Retype exactly, and only, the lines from the one that contains "HALI POŞETLERİ KILIFLARI (105, 296)" through the final line of the entries.

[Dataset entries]
○ ○ ○ ○ ○ ○ ○

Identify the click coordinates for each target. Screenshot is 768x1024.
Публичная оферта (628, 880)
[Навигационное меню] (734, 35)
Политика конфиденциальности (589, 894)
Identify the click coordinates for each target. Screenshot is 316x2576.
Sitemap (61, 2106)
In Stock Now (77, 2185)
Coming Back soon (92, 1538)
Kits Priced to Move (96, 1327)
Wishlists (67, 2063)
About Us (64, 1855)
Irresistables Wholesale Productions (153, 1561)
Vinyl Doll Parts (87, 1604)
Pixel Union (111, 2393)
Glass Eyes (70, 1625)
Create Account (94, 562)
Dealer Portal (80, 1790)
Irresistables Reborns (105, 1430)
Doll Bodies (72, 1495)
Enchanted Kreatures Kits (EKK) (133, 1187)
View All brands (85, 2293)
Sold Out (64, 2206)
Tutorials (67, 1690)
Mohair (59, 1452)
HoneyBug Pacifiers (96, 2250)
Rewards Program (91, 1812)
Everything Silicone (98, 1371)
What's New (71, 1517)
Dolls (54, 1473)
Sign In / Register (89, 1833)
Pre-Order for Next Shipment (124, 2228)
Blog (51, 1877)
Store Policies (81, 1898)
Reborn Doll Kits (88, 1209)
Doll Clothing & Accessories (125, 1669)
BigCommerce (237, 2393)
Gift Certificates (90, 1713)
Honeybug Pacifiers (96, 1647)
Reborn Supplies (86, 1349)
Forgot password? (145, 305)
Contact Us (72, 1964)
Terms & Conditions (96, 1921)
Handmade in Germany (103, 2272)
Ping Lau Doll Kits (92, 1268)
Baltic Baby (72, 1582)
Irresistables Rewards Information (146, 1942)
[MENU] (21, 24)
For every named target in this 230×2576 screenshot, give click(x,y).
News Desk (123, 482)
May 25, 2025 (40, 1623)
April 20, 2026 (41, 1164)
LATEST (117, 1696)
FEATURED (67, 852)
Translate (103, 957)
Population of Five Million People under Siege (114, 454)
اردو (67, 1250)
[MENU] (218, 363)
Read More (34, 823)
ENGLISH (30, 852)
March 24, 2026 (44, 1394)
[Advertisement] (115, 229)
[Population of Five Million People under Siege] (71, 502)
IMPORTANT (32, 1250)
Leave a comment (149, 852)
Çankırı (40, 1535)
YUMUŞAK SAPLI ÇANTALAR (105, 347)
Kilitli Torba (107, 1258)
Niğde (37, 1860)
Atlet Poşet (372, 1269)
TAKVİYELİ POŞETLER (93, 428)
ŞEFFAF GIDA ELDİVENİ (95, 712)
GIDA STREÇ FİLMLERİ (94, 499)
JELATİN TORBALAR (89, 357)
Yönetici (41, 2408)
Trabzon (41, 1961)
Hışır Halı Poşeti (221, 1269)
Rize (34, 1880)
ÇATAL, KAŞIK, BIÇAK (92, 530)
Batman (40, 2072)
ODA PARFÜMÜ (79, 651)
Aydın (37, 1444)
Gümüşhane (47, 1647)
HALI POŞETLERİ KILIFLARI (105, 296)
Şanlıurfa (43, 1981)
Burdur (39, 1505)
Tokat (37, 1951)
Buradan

○ ○ ○ ○ ○ ○ ○

- [RESPONSE AREA]:
HALI POŞETLERİ KILIFLARI (105, 296)
Şanlıurfa (43, 1981)
Burdur (39, 1505)
Tokat (37, 1951)
Buradan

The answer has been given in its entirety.